When consumers first got word of a foldable smartphone, they were understandably thrilled and intrigued. Samsung developed a phone with a display that would literally bend in half, giving users the option of a standard-sized smartphone display, or a tablet-sized screen, all in the same device. After years of research and production, Samsung was finally ready to share their revolutionary device with the world.
Or so they thought.
Samsung Galaxy Fold Release Delayed Indefinitely
Samsung initially chose April 26, 2019, as the launch date for the Galaxy Fold.
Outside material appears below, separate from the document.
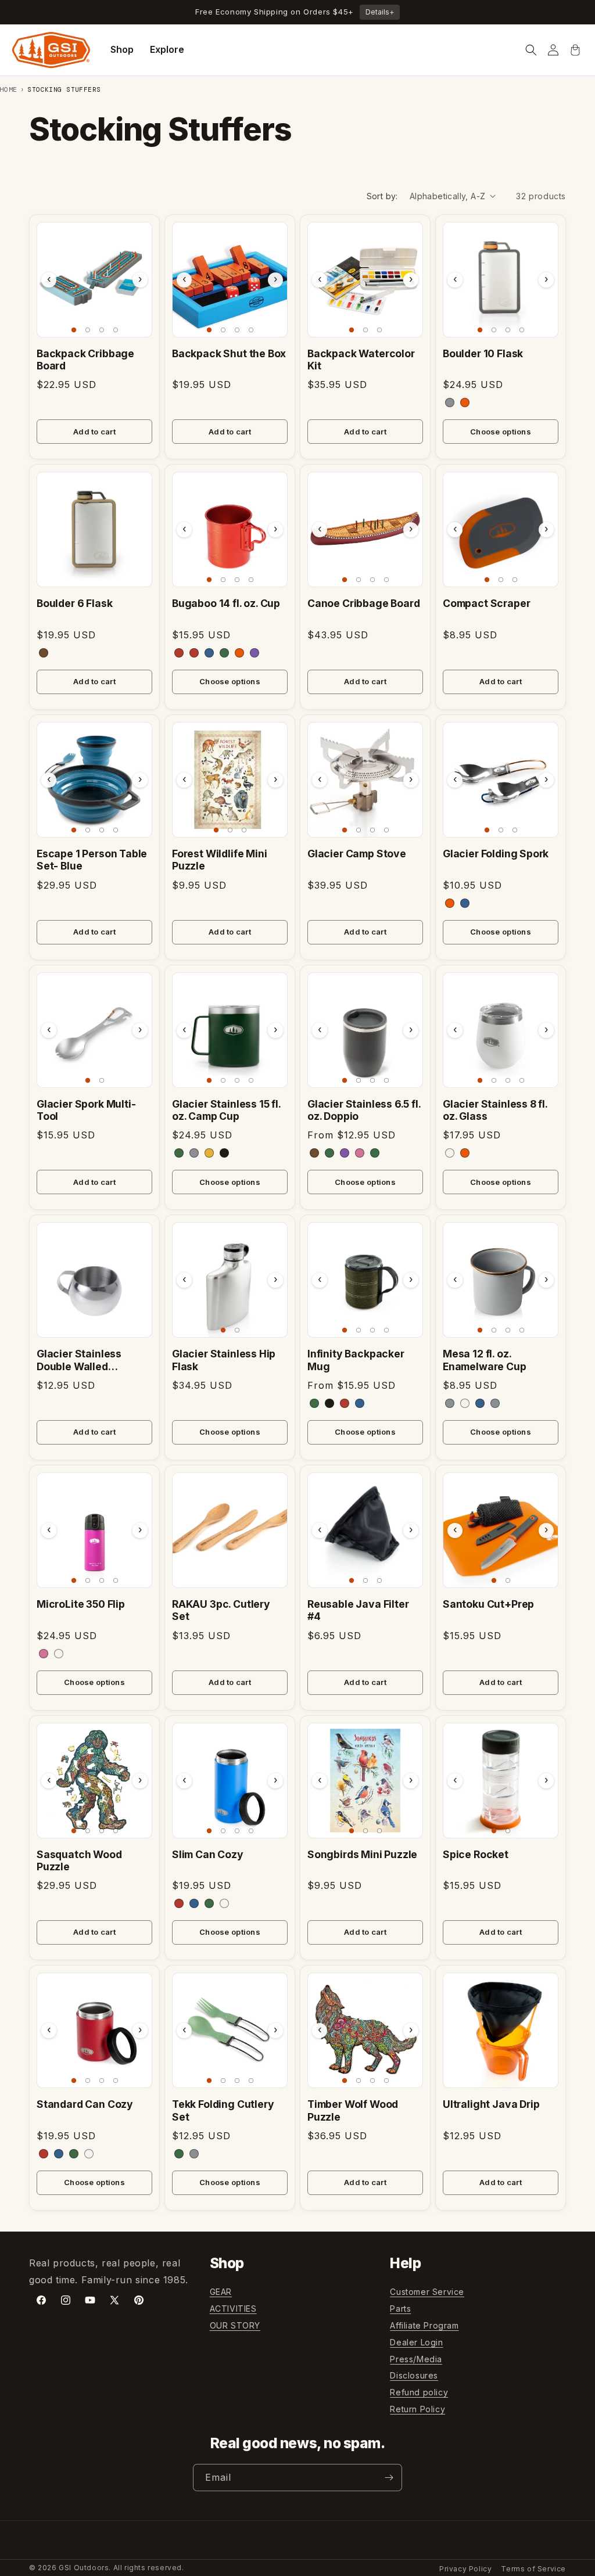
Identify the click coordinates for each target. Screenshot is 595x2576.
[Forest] (314, 1403)
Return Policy (417, 2409)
But mere days after sending phones to various publications for review pre-launch, Samsung delayed the launch date indefinitely.
Customers who preordered the Galaxy Fold have since gotten messages from AT&T that suggest the new release date may be June 13, 2019. But rumors suggest that may just be a placeholder date.
So what exactly went wrong? What is causing these state-of-the-art, folding smartphones to fail? It turns out, the problem lies within the very feature that consumers are most excited about: the display.
Problems With Samsung Galaxy Fold Display
Despite what their name suggests, the folks at iFixit spend much of their time breaking down phones. And while it sounds like an enjoyable way to spend the afternoon, they do so to give consumers a better idea of just how durable a product is. Needless to say, they couldn’t wait to get their hands on the Samsung Galaxy Fold.
While on the iFixit “teardown table” there were several important aspects of the phone’s design that were uncovered. It was discovered that the most detrimental design flaw is the number of areas where debris can get into the phone and damage or disrupt the display.
The Galaxy Fold has a plastic display that is attached by a thin, plastic bezel. The bezel is glued along the edges of the phone, except where the phone folds. And that’s where the problems begin. At the phone’s hinge, there is no bezel to protect the edge of the display.
Whether the phone is lying open, folded, or somewhere in between, it’s disturbingly easy for just about any small object to get under the display. If enough debris, or a large enough object, gets under the display, it can become stuck and put pressure on the display screen, causing irreversible damage.
As the phone is being folded, the display lifts away from the body of the phone, leaving plenty of room for debris to get in. The action of folding and unfolding the phone can then move that debris around, potentially damaging the display.
Debris can also get into the back of the smartphone, because of gaps along the spine. This may not directly cause damage to the display, but it’s definitely not good for the phone.
It also doesn’t help that Samsung chose an OLED display for the Fold. OLED screens are far more fragile than LCD displays. To combat this issue, Samsung provided a thin protective layer that several reviewers unknowingly removed, thinking it was a flimsy, temporary screen protector. Yes, it looks that cheap. For those of us who immediately peel the protective film off our devices upon opening them, it would be far too tempting having to look at the cheap film covering the phone every day.
Galaxy Fold Display: Too Fragile?
We think it was definitely a smart move by Samsung to delay the launch date. We can only hope they closely examine the recalled review units, study the numerous vulnerabilities, and find solutions before consumers lose interest or competitors take advantage of the Fold catastrophe.
To truly succeed as a smartphone in this day and age, Samsung will have to ensure the Fold is able to hold up against everyday use. Unfortunately, that may mean having to go back to the drawing board, so they can come up with a way to protect the exposed points at the phone’s hinge, while still allowing for the remarkable folding feature. Cheap, plastic bezels that only cover a portion of the display’s edge clearly aren’t working as well as Samsung had hoped.
We can’t help but think there is a solution out there. We just hope Samsung discovers it sooner rather than later.